**Exercise:**
Word for word, restate every entry that follows.

━━━━━━━━━━━━━━━━━━━━━━━━━━━━━━

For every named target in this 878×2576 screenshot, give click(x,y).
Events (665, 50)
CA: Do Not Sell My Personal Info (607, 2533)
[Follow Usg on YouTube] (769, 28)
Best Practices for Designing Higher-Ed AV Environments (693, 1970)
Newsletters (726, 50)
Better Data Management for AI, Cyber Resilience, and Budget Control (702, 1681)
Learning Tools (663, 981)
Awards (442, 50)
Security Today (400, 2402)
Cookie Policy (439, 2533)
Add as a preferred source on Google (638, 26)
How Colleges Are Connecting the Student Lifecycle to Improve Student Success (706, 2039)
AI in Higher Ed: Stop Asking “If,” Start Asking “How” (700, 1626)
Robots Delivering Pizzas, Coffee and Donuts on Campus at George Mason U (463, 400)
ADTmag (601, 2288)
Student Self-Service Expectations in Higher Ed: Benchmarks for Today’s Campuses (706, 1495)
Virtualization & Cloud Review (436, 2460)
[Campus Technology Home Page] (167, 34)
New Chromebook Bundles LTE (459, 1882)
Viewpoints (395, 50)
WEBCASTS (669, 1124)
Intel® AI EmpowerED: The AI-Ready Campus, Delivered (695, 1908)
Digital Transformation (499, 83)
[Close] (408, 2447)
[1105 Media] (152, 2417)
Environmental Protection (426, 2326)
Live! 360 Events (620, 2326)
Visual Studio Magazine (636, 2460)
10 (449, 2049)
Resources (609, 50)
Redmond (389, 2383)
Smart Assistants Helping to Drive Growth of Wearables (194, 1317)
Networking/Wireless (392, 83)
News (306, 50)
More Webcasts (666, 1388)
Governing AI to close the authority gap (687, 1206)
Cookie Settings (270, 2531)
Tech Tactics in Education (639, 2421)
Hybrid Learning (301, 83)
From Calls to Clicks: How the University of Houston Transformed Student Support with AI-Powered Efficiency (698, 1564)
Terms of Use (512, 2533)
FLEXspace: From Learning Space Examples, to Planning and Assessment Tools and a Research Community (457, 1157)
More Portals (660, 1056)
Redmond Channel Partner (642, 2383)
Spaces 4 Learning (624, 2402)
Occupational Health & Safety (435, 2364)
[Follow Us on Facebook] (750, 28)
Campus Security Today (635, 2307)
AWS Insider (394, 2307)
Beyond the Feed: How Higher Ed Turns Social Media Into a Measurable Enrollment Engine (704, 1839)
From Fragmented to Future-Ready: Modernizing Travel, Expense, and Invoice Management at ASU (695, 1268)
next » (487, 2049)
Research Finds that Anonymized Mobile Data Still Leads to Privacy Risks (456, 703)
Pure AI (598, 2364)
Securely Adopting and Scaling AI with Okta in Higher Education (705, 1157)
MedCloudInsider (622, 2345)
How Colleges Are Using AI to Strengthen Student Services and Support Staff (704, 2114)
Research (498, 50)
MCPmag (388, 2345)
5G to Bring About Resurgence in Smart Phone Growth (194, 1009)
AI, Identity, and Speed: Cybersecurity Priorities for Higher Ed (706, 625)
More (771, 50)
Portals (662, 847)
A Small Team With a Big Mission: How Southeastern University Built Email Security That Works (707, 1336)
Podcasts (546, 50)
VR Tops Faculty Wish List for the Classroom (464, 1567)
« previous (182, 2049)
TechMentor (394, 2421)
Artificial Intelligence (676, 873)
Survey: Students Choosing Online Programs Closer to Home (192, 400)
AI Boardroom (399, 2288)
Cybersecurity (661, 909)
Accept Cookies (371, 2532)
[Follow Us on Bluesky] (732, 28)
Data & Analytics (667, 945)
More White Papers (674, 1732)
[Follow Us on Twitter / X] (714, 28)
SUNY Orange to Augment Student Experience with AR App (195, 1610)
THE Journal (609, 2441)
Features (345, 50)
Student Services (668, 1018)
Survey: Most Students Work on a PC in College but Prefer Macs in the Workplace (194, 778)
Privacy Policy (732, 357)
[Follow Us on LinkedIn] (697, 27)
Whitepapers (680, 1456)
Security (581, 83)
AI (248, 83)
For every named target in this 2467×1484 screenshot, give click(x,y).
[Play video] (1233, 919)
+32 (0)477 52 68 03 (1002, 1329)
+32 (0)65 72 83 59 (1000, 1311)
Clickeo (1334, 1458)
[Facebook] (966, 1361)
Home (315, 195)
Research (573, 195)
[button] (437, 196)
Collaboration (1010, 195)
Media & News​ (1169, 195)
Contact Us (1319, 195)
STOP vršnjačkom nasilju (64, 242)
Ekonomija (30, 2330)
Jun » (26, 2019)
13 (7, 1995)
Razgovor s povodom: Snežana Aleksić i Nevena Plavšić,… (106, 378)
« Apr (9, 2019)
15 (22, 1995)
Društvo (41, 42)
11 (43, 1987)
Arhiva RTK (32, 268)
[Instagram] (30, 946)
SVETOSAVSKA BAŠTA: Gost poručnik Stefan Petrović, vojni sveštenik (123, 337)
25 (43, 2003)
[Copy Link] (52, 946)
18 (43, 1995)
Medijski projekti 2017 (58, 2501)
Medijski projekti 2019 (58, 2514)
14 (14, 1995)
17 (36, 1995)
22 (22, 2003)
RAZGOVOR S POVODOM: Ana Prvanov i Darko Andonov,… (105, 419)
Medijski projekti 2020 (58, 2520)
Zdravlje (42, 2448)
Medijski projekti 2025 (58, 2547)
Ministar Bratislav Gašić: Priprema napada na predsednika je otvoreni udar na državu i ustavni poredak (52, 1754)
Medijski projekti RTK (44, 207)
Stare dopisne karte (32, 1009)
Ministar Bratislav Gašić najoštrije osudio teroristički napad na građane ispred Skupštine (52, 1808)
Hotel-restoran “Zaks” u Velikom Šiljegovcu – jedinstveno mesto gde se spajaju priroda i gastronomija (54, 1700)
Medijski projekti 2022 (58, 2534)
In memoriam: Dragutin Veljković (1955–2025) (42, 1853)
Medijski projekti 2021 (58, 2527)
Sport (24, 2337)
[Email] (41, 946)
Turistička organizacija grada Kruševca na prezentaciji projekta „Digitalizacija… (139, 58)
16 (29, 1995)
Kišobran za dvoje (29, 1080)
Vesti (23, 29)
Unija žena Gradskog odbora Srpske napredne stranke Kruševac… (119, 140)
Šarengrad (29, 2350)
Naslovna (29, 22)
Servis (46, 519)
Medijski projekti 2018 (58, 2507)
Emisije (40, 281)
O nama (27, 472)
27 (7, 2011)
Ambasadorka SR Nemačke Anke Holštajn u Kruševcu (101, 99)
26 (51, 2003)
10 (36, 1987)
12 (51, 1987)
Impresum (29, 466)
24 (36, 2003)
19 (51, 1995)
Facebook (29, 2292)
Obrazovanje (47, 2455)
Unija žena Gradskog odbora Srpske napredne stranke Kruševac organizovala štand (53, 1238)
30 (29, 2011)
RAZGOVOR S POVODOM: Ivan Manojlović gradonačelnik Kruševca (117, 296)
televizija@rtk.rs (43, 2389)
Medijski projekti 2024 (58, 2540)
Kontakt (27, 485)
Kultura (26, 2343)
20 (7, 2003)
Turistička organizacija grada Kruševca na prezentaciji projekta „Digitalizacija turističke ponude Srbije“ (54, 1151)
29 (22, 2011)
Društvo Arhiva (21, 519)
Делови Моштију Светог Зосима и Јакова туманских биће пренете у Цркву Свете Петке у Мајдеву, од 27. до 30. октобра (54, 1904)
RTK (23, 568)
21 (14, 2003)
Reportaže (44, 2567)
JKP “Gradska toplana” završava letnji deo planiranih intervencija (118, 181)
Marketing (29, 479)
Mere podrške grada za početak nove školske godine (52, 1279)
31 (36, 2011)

━━━━━━━━━━━━━━━━━━━━━━━━━━━━━━

**Response area:**
For every named target in this 878×2576 screenshot, give click(x,y).
Events (665, 50)
CA: Do Not Sell My Personal Info (607, 2533)
[Follow Usg on YouTube] (769, 28)
Best Practices for Designing Higher-Ed AV Environments (693, 1970)
Newsletters (726, 50)
Better Data Management for AI, Cyber Resilience, and Budget Control (702, 1681)
Learning Tools (663, 981)
Awards (442, 50)
Security Today (400, 2402)
Cookie Policy (439, 2533)
Add as a preferred source on Google (638, 26)
How Colleges Are Connecting the Student Lifecycle to Improve Student Success (706, 2039)
AI in Higher Ed: Stop Asking “If,” Start Asking “How” (700, 1626)
Robots Delivering Pizzas, Coffee and Donuts on Campus at George Mason U (463, 400)
ADTmag (601, 2288)
Student Self-Service Expectations in Higher Ed: Benchmarks for Today’s Campuses (706, 1495)
Virtualization & Cloud Review (436, 2460)
[Campus Technology Home Page] (167, 34)
New Chromebook Bundles LTE (459, 1882)
Viewpoints (395, 50)
WEBCASTS (669, 1124)
Intel® AI EmpowerED: The AI-Ready Campus, Delivered (695, 1908)
Digital Transformation (499, 83)
[Close] (408, 2447)
[1105 Media] (152, 2417)
Environmental Protection (426, 2326)
Live! 360 Events (620, 2326)
Visual Studio Magazine (636, 2460)
10 (449, 2049)
Resources (609, 50)
Redmond (389, 2383)
Smart Assistants Helping to Drive Growth of Wearables (194, 1317)
Networking/Wireless (392, 83)
News (306, 50)
More Webcasts (666, 1388)
Governing AI to close the authority gap (687, 1206)
Cookie Settings (270, 2531)
Tech Tactics in Education (639, 2421)
Hybrid Learning (301, 83)
From Calls to Clicks: How the University of Houston Transformed Student Support with AI-Powered Efficiency (698, 1564)
Terms of Use (512, 2533)
FLEXspace: From Learning Space Examples, to Planning and Assessment Tools and a Research Community (457, 1157)
More Portals (660, 1056)
Redmond Channel Partner (642, 2383)
Spaces 4 Learning (624, 2402)
Occupational Health & Safety (435, 2364)
[Follow Us on Facebook] (750, 28)
Campus Security Today (635, 2307)
AWS Insider (394, 2307)
Beyond the Feed: How Higher Ed Turns Social Media Into a Measurable Enrollment Engine (704, 1839)
From Fragmented to Future-Ready: Modernizing Travel, Expense, and Invoice Management at ASU (695, 1268)
next » (487, 2049)
Research Finds that Anonymized Mobile Data Still Leads to Privacy Risks (456, 703)
Pure AI (598, 2364)
Securely Adopting and Scaling AI with Okta in Higher Education (705, 1157)
MedCloudInsider (622, 2345)
How Colleges Are Using AI to Strengthen Student Services and Support Staff (704, 2114)
Research (498, 50)
MCPmag (388, 2345)
5G to Bring About Resurgence in Smart Phone Growth (194, 1009)
AI, Identity, and Speed: Cybersecurity Priorities for Higher Ed (706, 625)
More (771, 50)
Portals (662, 847)
A Small Team With a Big Mission: How Southeastern University Built Email Security That Works (707, 1336)
Podcasts (546, 50)
VR Tops Faculty Wish List for the Classroom (464, 1567)
« previous (182, 2049)
TechMentor (394, 2421)
Artificial Intelligence (676, 873)
Survey: Students Choosing Online Programs Closer to Home (192, 400)
AI Boardroom (399, 2288)
Cybersecurity (661, 909)
Accept Cookies (371, 2532)
[Follow Us on Bluesky] (732, 28)
Data & Analytics (667, 945)
More White Papers (674, 1732)
[Follow Us on Twitter / X] (714, 28)
SUNY Orange to Augment Student Experience with AR App (195, 1610)
THE Journal (609, 2441)
Features (345, 50)
Student Services (668, 1018)
Survey: Most Students Work on a PC in College but Prefer Macs in the Workplace (194, 778)
Privacy Policy (732, 357)
[Follow Us on LinkedIn] (697, 27)
Whitepapers (680, 1456)
Security (581, 83)
AI (248, 83)
For every named target in this 2467×1484 screenshot, give click(x,y).
[Play video] (1233, 919)
+32 (0)477 52 68 03 (1002, 1329)
+32 (0)65 72 83 59 (1000, 1311)
Clickeo (1334, 1458)
[Facebook] (966, 1361)
Home (315, 195)
Research (573, 195)
[button] (437, 196)
Collaboration (1010, 195)
Media & News​ (1169, 195)
Contact Us (1319, 195)
STOP vršnjačkom nasilju (64, 242)
Ekonomija (30, 2330)
Jun » (26, 2019)
13 (7, 1995)
Razgovor s povodom: Snežana Aleksić i Nevena Plavšić,… (106, 378)
« Apr (9, 2019)
15 (22, 1995)
Društvo (41, 42)
11 (43, 1987)
Arhiva RTK (32, 268)
[Instagram] (30, 946)
SVETOSAVSKA BAŠTA: Gost poručnik Stefan Petrović, vojni sveštenik (123, 337)
25 (43, 2003)
[Copy Link] (52, 946)
18 (43, 1995)
Medijski projekti 2017 (58, 2501)
Medijski projekti 2019 (58, 2514)
14 (14, 1995)
17 (36, 1995)
22 (22, 2003)
RAZGOVOR S POVODOM: Ana Prvanov i Darko Andonov,… (105, 419)
Medijski projekti 2020 (58, 2520)
Zdravlje (42, 2448)
Medijski projekti 2025 (58, 2547)
Ministar Bratislav Gašić: Priprema napada na predsednika je otvoreni udar na državu i ustavni poredak (52, 1754)
Medijski projekti RTK (44, 207)
Stare dopisne karte (32, 1009)
Ministar Bratislav Gašić najoštrije osudio teroristički napad na građane ispred Skupštine (52, 1808)
Hotel-restoran “Zaks” u Velikom Šiljegovcu – jedinstveno mesto gde se spajaju priroda i gastronomija (54, 1700)
Medijski projekti 2022 (58, 2534)
In memoriam: Dragutin Veljković (1955–2025) (42, 1853)
Medijski projekti 2021 (58, 2527)
Sport (24, 2337)
[Email] (41, 946)
Turistička organizacija grada Kruševca na prezentaciji projekta „Digitalizacija… (139, 58)
16 (29, 1995)
Kišobran za dvoje (29, 1080)
Vesti (23, 29)
Unija žena Gradskog odbora Srpske napredne stranke Kruševac… (119, 140)
Šarengrad (29, 2350)
Naslovna (29, 22)
Servis (46, 519)
Medijski projekti 2018 (58, 2507)
Emisije (40, 281)
O nama (27, 472)
27 (7, 2011)
Ambasadorka SR Nemačke Anke Holštajn u Kruševcu (101, 99)
26 (51, 2003)
10 (36, 1987)
12 (51, 1987)
Impresum (29, 466)
24 (36, 2003)
19 (51, 1995)
Facebook (29, 2292)
Obrazovanje (47, 2455)
Unija žena Gradskog odbora Srpske napredne stranke Kruševac organizovala štand (53, 1238)
30 (29, 2011)
RAZGOVOR S POVODOM: Ivan Manojlović gradonačelnik Kruševca (117, 296)
televizija@rtk.rs (43, 2389)
Medijski projekti 2024 (58, 2540)
Kontakt (27, 485)
Kultura (26, 2343)
20 (7, 2003)
Turistička organizacija grada Kruševca na prezentaciji projekta „Digitalizacija turističke ponude Srbije“ (54, 1151)
29 (22, 2011)
Društvo Arhiva (21, 519)
Делови Моштију Светог Зосима и Јакова туманских биће пренете у Цркву Свете Петке у Мајдеву, од 27. до 30. октобра (54, 1904)
RTK (23, 568)
21 (14, 2003)
Reportaže (44, 2567)
JKP “Gradska toplana” završava letnji deo planiranih intervencija (118, 181)
Marketing (29, 479)
Mere podrške grada za početak nove školske godine (52, 1279)
31 (36, 2011)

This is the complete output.